Full-season ball in 2017 was where Davidson began his development as a starter. The lefty spent the entire ’17 season in Rome, and with 12 starts and 19 relief appearances under his belt there, to go along with a 2.60 ERA for the year, Davidson started gaining attention as a potential top-tier prospect. However, once in High-A with the Florida Fire Frogs in 2018, a down-year kept him from reaching the upper-minors just yet, as Davidson pitched to a 4.18 ERA in the pitcher-friendly Florida State League, while also walking 4.4 batters per nine across 24 starts.
With 100+ innings in High-A, and entering his age-23 season, Atlanta needed to challenge Davidson in 2019, hence his promotion to Double-A Mississippi before Opening Day.
From April to August that season, Tuck was one of the best starting pitchers in Double-A’s Southern League as he and Anderson led the M-Braves rotation, with the former pacing the class in ERA and the latter in strikeouts. At the time of his promotion to Triple-A Gwinnett, Davidson had allowed just a .224 AVG from opposing batters, including a 2.03 ERA to go with 122 strikeouts in 110.2 innings (9.9 K/9) while in Mississippi. It was time to see if he could do the same against some of the minors’ best hitters.
With so little time left in the ’19 season, Davidson’s stretch in Gwinnett only lasted four starts, however, his pitching bested even Anderson during that small sample of innings. In those four outings for the Stripers (19 IP), Davidson wound up putting together a 2.86 ERA, finishing the campaign with an overall ERA of 2.15 between the two levels while tallying 129.2 innings for the season. Tuck entered that offseason with expectations that he’d crack the big league roster at some point in 2020, which he did in the aforementioned start against Boston.

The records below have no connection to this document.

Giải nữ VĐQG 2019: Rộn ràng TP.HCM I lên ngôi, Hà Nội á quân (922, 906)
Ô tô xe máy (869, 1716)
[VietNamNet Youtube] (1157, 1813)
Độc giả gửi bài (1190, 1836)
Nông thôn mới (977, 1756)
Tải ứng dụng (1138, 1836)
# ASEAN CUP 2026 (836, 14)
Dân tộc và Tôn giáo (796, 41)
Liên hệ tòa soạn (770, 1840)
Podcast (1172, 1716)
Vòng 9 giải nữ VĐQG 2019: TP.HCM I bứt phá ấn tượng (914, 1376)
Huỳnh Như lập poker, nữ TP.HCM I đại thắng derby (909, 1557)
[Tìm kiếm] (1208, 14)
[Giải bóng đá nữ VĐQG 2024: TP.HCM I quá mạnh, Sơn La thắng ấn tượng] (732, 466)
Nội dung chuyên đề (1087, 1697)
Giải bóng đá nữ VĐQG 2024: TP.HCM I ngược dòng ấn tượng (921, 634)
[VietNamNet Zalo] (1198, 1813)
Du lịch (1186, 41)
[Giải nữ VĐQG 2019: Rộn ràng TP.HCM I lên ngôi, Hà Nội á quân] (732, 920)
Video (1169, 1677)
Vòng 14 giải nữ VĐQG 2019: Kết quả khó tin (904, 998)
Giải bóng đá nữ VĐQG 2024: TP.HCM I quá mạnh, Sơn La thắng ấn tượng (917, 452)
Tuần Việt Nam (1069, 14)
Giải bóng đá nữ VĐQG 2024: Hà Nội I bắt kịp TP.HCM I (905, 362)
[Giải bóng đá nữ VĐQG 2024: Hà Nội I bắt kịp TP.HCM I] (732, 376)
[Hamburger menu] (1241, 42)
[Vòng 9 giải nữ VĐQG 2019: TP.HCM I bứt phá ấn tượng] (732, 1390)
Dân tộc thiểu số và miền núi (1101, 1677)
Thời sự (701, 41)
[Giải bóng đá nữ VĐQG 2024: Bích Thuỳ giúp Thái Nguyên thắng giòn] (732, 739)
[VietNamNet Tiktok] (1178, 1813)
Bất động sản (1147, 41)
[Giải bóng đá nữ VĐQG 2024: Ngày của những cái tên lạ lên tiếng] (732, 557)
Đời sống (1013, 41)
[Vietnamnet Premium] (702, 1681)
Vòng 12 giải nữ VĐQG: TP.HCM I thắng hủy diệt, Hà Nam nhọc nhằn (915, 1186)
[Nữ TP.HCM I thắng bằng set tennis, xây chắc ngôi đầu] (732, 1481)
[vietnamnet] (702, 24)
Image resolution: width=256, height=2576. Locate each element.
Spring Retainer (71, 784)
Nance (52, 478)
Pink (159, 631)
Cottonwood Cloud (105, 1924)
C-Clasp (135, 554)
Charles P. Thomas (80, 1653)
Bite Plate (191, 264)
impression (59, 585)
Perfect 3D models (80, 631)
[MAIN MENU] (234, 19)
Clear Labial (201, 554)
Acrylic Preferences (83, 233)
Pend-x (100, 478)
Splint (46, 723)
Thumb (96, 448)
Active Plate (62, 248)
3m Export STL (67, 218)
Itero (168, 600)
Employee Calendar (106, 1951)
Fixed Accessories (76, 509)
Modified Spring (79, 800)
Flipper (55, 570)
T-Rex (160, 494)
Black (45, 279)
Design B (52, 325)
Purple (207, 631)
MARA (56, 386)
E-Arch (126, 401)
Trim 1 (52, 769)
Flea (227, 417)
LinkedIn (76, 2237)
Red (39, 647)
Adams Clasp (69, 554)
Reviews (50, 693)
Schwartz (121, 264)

Expectations for Davidson this season?
Even though one outing is too small of a sample for any major takeaways, there’s certainly a bit of urgency for Davidson to get the 2021 season started. With the Braves reinforcing the big league rotation this past November by signing veterans Drew Smyly and Charlie Morton, Davidson’s services will likely be needed in Gwinnett to begin the year, with a promotion to The Show being based on his performance.
With him turning 25 this season, there’s still the chance that Davidson ends up a reliever long term, and if Atlanta’s starting staff remains relatively healthy in ’21 we very well could see Tuck appear out of the major league bullpen. A lot will depend on if he can somewhat match his performance from two years ago and whether or not his third pitch (changeup), along with his command, can improve. Either way, the excitement regarding Davidson should still be extremely high.